I wasn't exactly surprised, but I was very disappointed. Sam said, "I'm sorry, Sookie. If Hallow doesn't have him, where can he be?"
"Of course, just because she didn't see him, doesn't mean he's not there for sure," the colonel said. "We're sure she took Clancy, and Claudine didn't catch sight of him."
"Back to the Wiccans," suggested the red-haired Were. "What should we do about them?"
"Tomorrow, Portugal, call all your Wiccan contacts again," Colonel Flood said. "Get Culpepper to help you."
Culpepper was a young woman with a strong, handsome face and a no-nonsense haircut. She looked pleased to be included in something Portugal was doing. He looked pleased, too, but he tried to mask it under a brusque manner. "Yes, sir," he said snappily. Culpepper thought that was cute as hell; I was lifting that directly from her brain. Were she might be, but you couldn't disguise an admiration that intense. "Uh, why am I calling them again?" Portugal asked after a long moment.
"We need to know what they plan to do, if they'll share that with us," Colonel Flood said. "If they're not with us, they can at least stay out of the way."
"So, we're going to war?" This was from an older man, who seemed to be a pair with the red-haired woman.
"It was the vampires that started it," the redheaded woman said.
"That is so untrue," I said indignantly.
"Vamp humper," she said.
I'd had worse things said about me, but not to my face, and not from people who intended me to hear them.
Eric had left the floor before I could decide if I was more hurt or more enraged. He had instantly opted for enraged, and it made him very effective. She was on the ground on her back and he was on top of her with fangs extended before anyone could even be alarmed. It was lucky for the red-haired woman that Pam and Gerald were equally swift, though it took both of them to lift Eric off the redheaded Were. She was bleeding only a little, but she was yelping nonstop.
For a long second, I thought the whole room was going to erupt into battle, but Colonel Flood roared, "SILENCE!" and you didn't disobey that voice.
"Amanda," he said to the red-haired woman, who was whimpering as though Eric had removed a limb, and whose companion was busy checking out her injuries in a wholly unnecessary panic, "you will be polite to our allies, and you will keep your damn opinions to yourself. Your offense cancels out the blood he spilled. No retaliation, Parnell!" The male Were snarled at the colonel, but finally gave a grudging nod.
"Miss Stackhouse, I apologize for the poor manners of the pack," Colonel Flood said to me. Though I was still upset, I made myself nod. I couldn't help but notice that Alcide was looking from me to Eric, and he looked—well, he looked appalled. Sam had the sense to be quite expressionless. My back stiffened, and I ran a quick hand over my eyes to dash away the tears.
Eric was calming down, but it was with an effort. Pam was murmuring in his ear, and Gerald was keeping a good grip on his arm.
To make my evening perfect, the back door to Merlotte's opened once again, and Debbie Pelt walked in.
"Y'all are having a party without me." She looked at the odd assemblage and raised her eyebrows. "Hey, baby," she said directly to Alcide, and ran a possessive hand down his arm, twining her fingers with his.
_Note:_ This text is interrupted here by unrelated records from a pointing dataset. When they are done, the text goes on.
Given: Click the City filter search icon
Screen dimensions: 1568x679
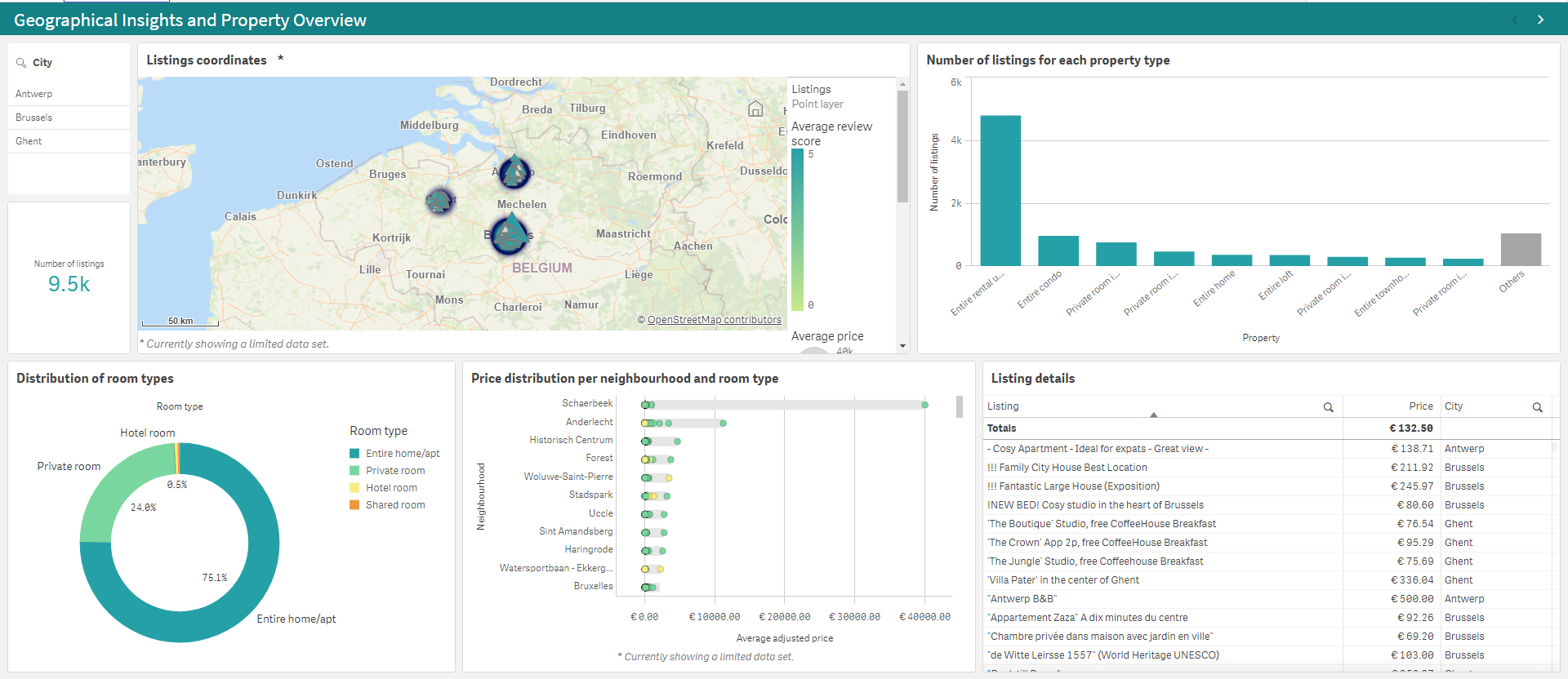Looking at the screenshot, I should 21,63.
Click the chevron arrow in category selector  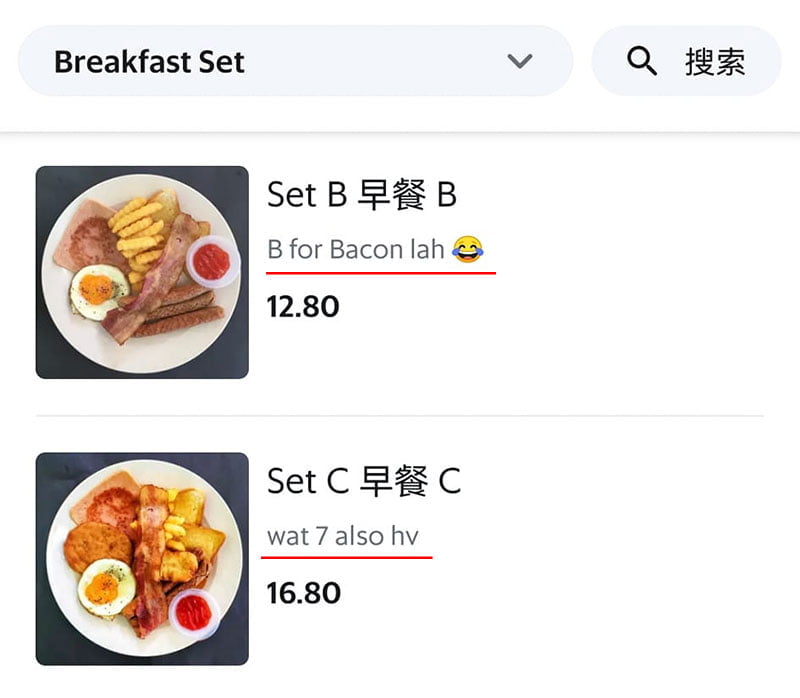(520, 61)
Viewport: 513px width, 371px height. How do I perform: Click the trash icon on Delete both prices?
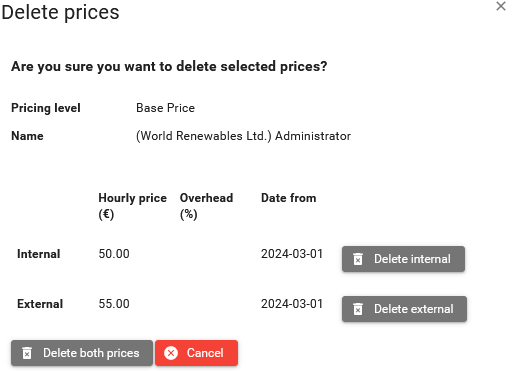pos(27,353)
Alcide had an odd expression on his face. It was as though he was simultaneously happy and miserable.
Debbie was a striking woman, tall and lean, with a long face. She had black hair, but it wasn't curly and disheveled like Alcide's. It was cut in asymmetrical tiny clumps, and it was straight and swung with her movement. It was the dumbest haircut I'd ever seen, and it had undoubtedly cost an arm and a leg. Somehow, men didn't seem to be interested in her haircut.